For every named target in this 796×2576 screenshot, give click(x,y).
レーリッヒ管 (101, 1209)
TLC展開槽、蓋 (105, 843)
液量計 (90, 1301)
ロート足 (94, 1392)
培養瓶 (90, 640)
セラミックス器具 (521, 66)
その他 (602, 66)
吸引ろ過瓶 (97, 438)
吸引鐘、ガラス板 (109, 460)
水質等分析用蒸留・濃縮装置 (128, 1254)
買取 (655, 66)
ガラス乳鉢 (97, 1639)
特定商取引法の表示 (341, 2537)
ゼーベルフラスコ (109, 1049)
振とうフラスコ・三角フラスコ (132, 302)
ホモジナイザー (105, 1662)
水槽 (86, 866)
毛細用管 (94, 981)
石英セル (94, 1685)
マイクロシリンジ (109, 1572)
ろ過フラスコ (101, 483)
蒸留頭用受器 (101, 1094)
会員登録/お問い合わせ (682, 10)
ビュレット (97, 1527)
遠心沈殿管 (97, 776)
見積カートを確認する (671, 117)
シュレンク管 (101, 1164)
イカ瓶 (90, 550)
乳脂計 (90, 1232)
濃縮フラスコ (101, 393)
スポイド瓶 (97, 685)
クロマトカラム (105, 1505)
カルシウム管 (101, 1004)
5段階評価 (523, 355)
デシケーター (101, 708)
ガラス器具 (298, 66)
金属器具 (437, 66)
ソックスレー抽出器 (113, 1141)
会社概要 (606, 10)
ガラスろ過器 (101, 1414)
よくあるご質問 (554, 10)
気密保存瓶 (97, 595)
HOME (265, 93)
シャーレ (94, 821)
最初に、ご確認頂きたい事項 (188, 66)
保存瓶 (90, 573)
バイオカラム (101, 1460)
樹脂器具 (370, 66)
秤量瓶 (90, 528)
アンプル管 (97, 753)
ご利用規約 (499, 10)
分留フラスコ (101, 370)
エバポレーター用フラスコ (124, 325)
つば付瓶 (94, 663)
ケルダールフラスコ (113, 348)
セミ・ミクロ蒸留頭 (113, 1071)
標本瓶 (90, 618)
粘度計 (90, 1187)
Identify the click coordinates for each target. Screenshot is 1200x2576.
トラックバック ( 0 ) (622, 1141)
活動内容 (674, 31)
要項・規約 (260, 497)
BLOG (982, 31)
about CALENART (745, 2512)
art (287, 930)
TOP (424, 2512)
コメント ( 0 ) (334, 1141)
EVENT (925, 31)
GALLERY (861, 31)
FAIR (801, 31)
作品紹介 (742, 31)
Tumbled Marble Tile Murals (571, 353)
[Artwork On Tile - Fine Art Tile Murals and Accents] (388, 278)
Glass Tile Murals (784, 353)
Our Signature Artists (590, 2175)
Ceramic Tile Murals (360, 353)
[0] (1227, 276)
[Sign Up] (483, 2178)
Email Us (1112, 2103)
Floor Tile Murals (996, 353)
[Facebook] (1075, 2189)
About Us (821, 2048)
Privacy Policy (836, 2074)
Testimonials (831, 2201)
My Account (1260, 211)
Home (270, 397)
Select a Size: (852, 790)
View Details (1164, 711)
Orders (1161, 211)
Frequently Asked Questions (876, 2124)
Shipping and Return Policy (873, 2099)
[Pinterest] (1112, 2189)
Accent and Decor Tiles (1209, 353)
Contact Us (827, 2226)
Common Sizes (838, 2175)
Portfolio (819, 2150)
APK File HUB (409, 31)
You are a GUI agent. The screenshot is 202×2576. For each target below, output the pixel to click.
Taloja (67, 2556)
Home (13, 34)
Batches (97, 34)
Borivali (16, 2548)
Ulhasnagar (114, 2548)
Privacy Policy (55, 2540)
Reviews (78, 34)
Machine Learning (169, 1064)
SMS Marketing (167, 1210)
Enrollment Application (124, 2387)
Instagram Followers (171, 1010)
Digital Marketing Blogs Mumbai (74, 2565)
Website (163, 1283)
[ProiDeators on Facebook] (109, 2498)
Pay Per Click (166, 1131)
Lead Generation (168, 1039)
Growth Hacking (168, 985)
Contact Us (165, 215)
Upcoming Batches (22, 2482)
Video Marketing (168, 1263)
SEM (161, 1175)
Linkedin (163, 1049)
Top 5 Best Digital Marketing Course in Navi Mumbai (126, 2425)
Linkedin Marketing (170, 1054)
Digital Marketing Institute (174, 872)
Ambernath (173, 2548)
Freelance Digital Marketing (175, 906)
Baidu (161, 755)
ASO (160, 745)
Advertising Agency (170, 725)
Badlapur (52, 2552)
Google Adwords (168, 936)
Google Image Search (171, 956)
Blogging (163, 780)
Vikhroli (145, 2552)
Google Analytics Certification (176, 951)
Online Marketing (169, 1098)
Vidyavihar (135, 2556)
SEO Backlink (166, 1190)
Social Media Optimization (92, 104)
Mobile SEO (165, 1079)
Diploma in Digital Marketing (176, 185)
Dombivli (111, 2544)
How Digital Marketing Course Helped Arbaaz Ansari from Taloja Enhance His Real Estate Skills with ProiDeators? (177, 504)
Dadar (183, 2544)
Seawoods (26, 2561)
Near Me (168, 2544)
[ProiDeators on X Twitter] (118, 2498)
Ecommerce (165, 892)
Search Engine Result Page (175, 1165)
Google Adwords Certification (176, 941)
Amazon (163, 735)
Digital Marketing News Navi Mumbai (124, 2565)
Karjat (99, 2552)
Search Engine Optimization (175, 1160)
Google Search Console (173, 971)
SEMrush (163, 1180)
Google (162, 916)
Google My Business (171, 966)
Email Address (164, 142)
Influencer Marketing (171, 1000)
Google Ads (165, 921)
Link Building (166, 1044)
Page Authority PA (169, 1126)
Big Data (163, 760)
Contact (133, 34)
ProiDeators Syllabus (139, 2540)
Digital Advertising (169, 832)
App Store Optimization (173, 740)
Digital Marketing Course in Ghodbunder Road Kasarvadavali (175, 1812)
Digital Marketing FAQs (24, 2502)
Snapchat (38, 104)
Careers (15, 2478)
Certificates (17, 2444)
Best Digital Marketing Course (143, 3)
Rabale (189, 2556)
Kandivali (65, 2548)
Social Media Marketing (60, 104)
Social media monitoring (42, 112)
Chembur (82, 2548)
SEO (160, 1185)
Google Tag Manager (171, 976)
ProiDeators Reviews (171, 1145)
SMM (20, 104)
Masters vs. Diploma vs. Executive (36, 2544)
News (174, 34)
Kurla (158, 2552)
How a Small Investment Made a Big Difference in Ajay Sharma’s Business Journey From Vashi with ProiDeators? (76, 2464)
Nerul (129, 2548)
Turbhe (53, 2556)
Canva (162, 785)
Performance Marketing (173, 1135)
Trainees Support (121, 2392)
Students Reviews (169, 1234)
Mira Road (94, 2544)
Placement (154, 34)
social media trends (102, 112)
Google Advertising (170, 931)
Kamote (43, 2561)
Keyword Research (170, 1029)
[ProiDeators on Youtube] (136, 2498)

-*-*-

### What the task asks
When you reach the line holding "Lead Generation (168, 1039)" in the records above, begin reproducing exactly, stop after the line holding "SEO Backlink (166, 1190)", and output nothing else.

### Response to this exercise
Lead Generation (168, 1039)
Growth Hacking (168, 985)
Contact Us (165, 215)
Upcoming Batches (22, 2482)
Video Marketing (168, 1263)
SEM (161, 1175)
Linkedin (163, 1049)
Top 5 Best Digital Marketing Course in Navi Mumbai (126, 2425)
Linkedin Marketing (170, 1054)
Digital Marketing Institute (174, 872)
Ambernath (173, 2548)
Freelance Digital Marketing (175, 906)
Baidu (161, 755)
ASO (160, 745)
Advertising Agency (170, 725)
Badlapur (52, 2552)
Google Adwords (168, 936)
Google Image Search (171, 956)
Blogging (163, 780)
Vikhroli (145, 2552)
Google Analytics Certification (176, 951)
Online Marketing (169, 1098)
Vidyavihar (135, 2556)
SEO Backlink (166, 1190)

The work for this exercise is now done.